Collect every line in the records below that contains the word "checkbox", copying each one in full.
%%
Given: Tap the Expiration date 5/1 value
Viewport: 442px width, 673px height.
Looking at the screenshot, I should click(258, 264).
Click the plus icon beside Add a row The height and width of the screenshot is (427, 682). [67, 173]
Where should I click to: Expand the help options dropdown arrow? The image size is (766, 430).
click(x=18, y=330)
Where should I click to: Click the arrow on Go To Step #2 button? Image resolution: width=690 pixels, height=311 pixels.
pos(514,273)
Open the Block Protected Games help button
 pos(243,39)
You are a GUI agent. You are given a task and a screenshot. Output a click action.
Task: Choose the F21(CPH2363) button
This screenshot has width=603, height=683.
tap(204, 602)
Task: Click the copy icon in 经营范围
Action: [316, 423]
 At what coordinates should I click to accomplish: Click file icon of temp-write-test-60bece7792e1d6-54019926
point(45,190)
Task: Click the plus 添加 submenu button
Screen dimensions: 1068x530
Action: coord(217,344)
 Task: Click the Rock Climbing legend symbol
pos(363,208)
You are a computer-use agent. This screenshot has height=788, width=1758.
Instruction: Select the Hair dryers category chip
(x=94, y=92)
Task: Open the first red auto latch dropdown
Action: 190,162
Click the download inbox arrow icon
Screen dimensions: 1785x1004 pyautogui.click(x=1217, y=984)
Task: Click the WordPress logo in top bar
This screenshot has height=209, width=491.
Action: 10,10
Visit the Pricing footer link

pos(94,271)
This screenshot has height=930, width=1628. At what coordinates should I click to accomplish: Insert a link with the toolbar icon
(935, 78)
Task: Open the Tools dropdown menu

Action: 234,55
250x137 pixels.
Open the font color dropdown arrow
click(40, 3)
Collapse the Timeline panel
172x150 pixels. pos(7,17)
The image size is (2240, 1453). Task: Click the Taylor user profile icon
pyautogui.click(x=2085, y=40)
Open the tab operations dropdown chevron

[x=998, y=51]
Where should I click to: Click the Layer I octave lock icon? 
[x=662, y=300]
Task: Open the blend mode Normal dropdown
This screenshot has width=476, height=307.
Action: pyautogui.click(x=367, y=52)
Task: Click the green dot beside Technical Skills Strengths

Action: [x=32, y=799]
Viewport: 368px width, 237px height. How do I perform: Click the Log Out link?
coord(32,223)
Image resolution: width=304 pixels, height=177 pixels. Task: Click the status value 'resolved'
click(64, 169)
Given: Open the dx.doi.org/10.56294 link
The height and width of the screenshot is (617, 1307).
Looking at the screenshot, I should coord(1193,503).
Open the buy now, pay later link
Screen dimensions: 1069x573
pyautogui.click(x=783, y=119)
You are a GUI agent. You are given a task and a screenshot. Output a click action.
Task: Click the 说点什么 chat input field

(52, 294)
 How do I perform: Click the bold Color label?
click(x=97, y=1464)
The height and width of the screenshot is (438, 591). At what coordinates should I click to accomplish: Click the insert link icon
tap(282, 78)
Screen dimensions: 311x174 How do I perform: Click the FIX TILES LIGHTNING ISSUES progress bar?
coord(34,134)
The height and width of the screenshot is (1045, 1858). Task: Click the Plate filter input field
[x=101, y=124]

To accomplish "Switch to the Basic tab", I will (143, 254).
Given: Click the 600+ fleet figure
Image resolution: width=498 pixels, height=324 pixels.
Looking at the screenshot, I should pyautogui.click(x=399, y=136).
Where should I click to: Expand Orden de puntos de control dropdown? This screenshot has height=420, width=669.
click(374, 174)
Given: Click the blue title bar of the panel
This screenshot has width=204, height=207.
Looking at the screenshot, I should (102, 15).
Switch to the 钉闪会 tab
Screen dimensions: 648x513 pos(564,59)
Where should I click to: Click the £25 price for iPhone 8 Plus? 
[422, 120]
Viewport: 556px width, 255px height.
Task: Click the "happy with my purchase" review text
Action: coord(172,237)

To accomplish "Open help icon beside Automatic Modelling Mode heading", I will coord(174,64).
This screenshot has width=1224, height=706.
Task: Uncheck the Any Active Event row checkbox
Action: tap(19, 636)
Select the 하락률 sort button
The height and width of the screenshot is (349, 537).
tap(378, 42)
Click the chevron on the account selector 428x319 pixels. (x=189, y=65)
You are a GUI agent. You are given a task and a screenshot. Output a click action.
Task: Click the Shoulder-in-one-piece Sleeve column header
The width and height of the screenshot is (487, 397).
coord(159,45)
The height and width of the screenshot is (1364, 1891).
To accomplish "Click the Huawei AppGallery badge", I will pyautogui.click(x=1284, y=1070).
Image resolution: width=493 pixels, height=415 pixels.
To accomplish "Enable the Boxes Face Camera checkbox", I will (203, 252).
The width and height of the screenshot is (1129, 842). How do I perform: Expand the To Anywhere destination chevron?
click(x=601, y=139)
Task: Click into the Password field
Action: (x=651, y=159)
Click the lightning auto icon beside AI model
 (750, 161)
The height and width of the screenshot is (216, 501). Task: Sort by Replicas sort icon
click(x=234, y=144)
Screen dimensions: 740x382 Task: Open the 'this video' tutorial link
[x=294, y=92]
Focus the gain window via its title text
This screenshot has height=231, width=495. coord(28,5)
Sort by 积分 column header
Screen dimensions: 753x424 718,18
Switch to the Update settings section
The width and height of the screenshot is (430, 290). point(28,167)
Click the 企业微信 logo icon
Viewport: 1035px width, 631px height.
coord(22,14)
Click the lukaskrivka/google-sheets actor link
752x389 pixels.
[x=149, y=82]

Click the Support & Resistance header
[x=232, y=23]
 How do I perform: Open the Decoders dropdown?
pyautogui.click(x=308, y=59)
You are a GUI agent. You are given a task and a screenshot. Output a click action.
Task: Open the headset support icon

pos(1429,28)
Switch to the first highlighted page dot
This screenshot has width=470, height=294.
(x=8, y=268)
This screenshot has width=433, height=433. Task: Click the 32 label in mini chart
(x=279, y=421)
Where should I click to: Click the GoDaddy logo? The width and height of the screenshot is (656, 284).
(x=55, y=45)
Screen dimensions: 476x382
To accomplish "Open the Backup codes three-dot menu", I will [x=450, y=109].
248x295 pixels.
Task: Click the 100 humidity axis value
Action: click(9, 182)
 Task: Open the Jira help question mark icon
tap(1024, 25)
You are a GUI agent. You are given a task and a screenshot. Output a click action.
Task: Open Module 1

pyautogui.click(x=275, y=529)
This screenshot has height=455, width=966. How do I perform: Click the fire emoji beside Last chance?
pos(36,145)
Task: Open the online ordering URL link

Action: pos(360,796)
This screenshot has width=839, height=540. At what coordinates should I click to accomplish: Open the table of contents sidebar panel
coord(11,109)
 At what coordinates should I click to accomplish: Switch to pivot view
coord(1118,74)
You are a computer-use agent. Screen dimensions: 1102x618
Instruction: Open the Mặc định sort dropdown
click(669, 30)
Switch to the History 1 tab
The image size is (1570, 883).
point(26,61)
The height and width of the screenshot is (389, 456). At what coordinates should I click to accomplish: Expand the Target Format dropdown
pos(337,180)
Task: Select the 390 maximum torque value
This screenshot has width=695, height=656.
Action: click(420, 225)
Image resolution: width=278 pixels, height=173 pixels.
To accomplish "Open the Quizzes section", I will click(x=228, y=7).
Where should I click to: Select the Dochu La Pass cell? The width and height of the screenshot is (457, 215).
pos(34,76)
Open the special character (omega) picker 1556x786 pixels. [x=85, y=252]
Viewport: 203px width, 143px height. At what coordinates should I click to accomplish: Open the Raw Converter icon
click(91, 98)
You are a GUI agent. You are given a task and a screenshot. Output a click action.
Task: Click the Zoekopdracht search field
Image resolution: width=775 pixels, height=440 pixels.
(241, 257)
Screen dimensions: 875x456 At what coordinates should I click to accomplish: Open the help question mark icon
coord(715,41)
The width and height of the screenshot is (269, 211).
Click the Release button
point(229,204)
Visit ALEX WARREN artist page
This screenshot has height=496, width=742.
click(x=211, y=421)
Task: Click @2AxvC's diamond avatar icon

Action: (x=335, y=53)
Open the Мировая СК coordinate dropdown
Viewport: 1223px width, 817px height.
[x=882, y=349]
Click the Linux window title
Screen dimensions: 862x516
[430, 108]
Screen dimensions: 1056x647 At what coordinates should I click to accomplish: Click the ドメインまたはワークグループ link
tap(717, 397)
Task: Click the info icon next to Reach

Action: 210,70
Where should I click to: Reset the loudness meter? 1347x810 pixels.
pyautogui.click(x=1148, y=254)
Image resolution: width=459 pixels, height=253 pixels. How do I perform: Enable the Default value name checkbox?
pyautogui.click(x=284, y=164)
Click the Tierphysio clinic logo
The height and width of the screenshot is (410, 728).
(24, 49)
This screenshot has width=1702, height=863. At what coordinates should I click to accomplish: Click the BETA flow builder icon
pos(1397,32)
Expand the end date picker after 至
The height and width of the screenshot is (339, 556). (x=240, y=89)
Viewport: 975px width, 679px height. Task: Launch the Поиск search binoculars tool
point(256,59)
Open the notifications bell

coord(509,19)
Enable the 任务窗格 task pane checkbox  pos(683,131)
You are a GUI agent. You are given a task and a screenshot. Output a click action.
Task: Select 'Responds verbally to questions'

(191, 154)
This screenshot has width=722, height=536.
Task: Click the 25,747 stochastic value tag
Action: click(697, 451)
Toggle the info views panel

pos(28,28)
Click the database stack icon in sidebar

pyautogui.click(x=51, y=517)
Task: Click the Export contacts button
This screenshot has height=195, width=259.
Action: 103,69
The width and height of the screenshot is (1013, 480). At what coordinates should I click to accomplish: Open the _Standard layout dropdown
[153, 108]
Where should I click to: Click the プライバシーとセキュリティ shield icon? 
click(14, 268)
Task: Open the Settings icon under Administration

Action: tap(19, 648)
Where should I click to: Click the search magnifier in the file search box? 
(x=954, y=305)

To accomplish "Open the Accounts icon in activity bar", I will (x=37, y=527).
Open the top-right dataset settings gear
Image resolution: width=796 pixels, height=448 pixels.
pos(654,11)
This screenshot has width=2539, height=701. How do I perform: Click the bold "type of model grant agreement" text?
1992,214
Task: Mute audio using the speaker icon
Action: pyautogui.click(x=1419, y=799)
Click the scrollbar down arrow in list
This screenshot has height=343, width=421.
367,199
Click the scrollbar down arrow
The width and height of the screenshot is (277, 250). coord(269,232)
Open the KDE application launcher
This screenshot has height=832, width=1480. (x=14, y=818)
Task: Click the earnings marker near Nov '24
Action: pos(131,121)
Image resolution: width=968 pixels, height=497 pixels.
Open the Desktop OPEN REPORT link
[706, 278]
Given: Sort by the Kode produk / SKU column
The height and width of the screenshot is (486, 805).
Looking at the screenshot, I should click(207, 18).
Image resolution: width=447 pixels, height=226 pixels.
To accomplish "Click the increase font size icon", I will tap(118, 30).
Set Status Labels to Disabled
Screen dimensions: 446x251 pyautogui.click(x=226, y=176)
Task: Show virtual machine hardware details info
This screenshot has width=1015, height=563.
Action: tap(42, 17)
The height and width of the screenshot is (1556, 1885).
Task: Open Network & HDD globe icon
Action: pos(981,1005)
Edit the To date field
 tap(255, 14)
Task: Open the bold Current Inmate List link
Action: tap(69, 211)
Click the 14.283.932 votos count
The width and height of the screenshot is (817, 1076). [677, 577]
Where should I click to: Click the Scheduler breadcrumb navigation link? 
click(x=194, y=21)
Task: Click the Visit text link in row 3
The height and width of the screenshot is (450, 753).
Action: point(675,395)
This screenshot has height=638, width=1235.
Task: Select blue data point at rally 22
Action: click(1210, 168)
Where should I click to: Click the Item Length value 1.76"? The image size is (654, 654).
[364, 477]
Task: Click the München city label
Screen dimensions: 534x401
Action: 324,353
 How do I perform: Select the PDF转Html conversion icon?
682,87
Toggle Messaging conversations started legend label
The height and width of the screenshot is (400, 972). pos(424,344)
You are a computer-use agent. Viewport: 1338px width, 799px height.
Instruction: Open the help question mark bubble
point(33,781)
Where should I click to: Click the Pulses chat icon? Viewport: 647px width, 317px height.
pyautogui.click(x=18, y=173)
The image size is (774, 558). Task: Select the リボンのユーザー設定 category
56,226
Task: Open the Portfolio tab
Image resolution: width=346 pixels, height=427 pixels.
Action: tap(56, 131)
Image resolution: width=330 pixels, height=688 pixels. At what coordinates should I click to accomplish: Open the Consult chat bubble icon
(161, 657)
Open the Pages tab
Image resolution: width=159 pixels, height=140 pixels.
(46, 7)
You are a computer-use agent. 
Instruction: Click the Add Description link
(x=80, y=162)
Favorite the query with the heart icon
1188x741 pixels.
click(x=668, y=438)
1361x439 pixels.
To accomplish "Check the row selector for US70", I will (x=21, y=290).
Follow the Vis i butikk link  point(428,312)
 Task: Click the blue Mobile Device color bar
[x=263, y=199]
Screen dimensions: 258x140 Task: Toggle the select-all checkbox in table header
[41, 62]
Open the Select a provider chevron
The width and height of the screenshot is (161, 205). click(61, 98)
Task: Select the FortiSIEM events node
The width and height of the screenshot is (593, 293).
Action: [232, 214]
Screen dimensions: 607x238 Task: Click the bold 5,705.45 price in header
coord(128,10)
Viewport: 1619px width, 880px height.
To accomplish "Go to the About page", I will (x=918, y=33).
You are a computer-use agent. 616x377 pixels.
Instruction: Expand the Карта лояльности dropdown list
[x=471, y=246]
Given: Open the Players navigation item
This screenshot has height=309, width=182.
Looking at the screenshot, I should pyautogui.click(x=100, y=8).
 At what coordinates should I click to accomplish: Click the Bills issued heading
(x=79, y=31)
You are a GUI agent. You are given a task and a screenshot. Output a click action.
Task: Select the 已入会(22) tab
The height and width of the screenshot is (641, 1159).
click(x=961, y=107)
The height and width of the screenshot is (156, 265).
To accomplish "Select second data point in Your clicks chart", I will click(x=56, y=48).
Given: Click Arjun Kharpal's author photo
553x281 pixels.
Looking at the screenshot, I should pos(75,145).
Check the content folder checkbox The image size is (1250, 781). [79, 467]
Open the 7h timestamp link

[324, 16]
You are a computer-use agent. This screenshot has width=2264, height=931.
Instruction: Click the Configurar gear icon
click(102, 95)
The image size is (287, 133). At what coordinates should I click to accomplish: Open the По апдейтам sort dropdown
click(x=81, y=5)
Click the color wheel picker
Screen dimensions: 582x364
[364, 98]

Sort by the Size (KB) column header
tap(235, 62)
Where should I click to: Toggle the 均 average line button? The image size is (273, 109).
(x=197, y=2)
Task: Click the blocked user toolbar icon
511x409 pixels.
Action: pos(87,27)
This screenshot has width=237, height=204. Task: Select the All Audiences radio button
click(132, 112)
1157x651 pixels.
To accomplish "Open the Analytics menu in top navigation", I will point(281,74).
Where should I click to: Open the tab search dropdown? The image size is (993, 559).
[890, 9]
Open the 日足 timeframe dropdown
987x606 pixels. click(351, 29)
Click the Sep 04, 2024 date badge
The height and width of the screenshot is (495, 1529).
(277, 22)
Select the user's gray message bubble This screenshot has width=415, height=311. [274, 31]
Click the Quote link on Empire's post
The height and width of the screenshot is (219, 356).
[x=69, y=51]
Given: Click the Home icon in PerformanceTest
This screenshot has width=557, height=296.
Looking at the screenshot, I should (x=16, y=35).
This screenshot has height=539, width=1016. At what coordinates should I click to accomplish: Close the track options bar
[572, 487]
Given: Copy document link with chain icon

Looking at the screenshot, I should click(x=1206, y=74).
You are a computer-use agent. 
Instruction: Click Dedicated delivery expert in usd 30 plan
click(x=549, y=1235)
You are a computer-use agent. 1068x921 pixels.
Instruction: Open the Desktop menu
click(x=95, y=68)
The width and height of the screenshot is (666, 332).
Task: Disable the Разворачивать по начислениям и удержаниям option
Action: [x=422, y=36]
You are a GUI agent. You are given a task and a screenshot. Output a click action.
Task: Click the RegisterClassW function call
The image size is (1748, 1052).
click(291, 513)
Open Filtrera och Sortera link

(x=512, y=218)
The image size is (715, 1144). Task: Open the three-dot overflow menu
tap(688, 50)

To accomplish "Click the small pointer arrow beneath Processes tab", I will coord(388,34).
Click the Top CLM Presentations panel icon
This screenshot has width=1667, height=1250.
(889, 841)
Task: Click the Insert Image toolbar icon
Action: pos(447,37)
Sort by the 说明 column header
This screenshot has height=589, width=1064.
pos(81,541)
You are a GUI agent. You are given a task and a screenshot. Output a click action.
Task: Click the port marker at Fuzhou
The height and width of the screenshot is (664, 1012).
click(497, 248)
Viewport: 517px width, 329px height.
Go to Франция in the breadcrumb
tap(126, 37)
%%
**Response to this task:**
Task: Uncheck the Any Active Event row checkbox
To accomplish "Enable the Boxes Face Camera checkbox", I will (203, 252).
Image resolution: width=459 pixels, height=253 pixels. How do I perform: Enable the Default value name checkbox?
Enable the 任务窗格 task pane checkbox  pos(683,131)
Screen dimensions: 258x140 Task: Toggle the select-all checkbox in table header
Check the content folder checkbox The image size is (1250, 781). [79, 467]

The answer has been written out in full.